*TASK DIRECTIONS:* Rewrite the listing below, starting with the line that contains "The height and" and continuing through the line that contains "the Show details", with "button" changed to "control" and nothing else altered. Leave the pictures out of your answer.

--- begin DATA TO USE ---

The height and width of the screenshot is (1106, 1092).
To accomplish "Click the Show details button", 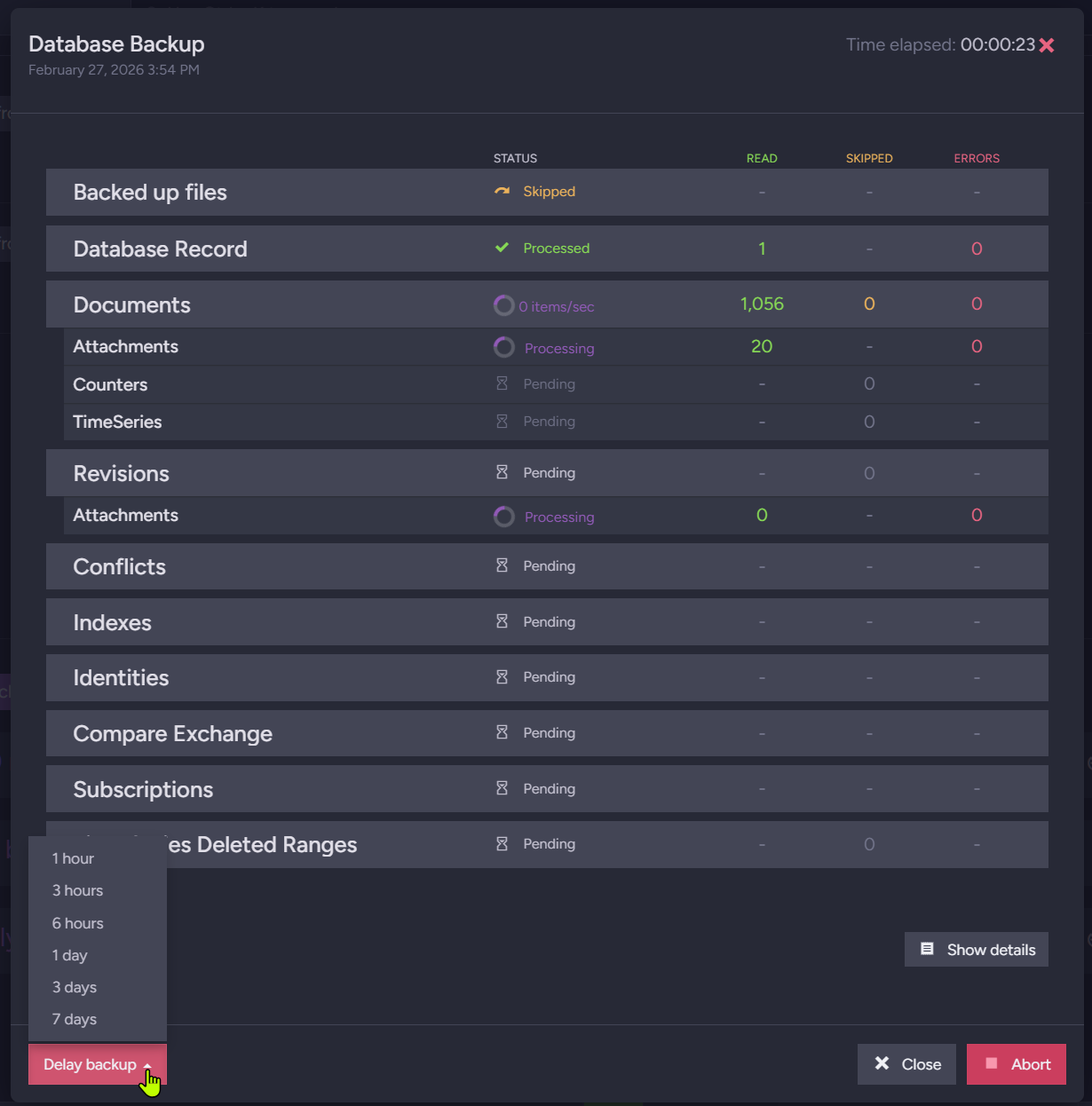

--- end DATA TO USE ---
--- begin DATA TO USE ---

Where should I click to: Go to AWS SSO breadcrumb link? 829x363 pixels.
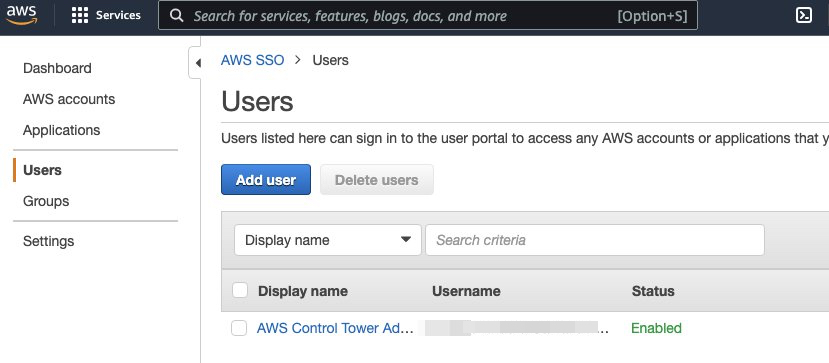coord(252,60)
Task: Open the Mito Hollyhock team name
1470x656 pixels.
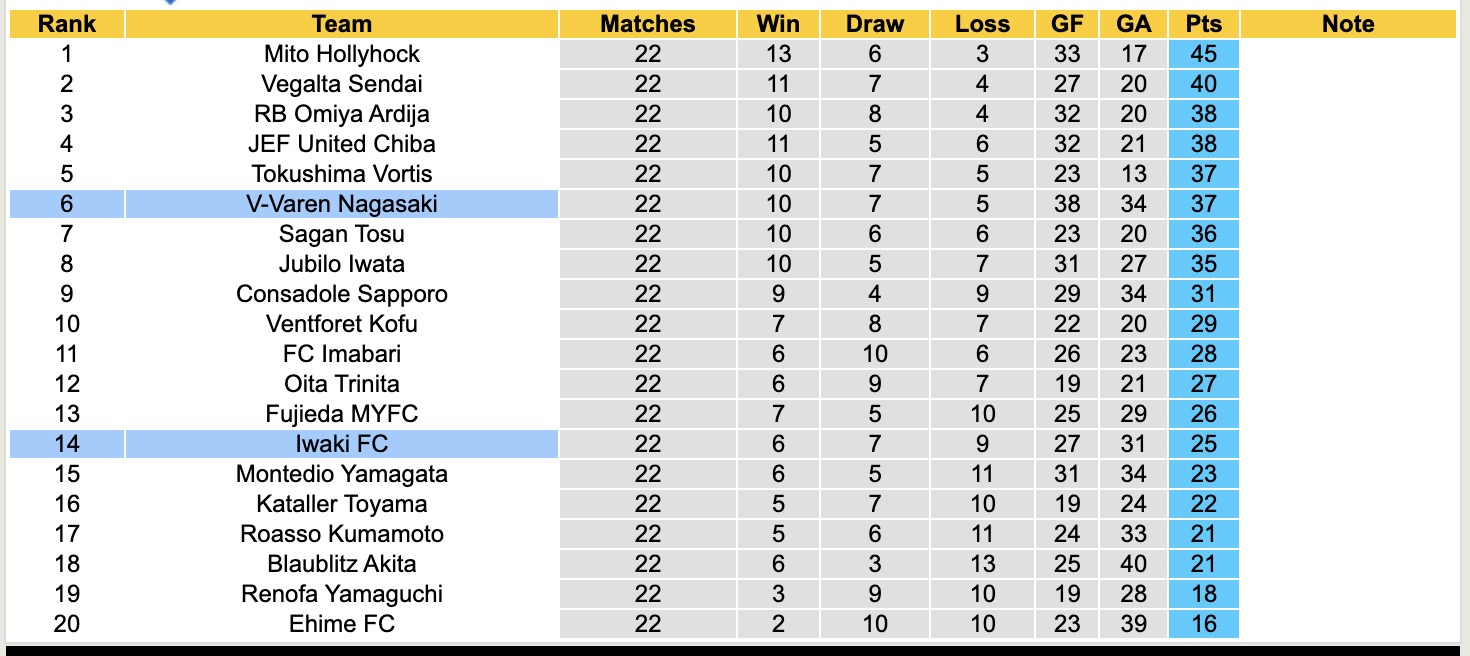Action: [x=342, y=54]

--- end DATA TO USE ---

*THE RESULT:*
The height and width of the screenshot is (1106, 1092).
To accomplish "Click the Show details control", 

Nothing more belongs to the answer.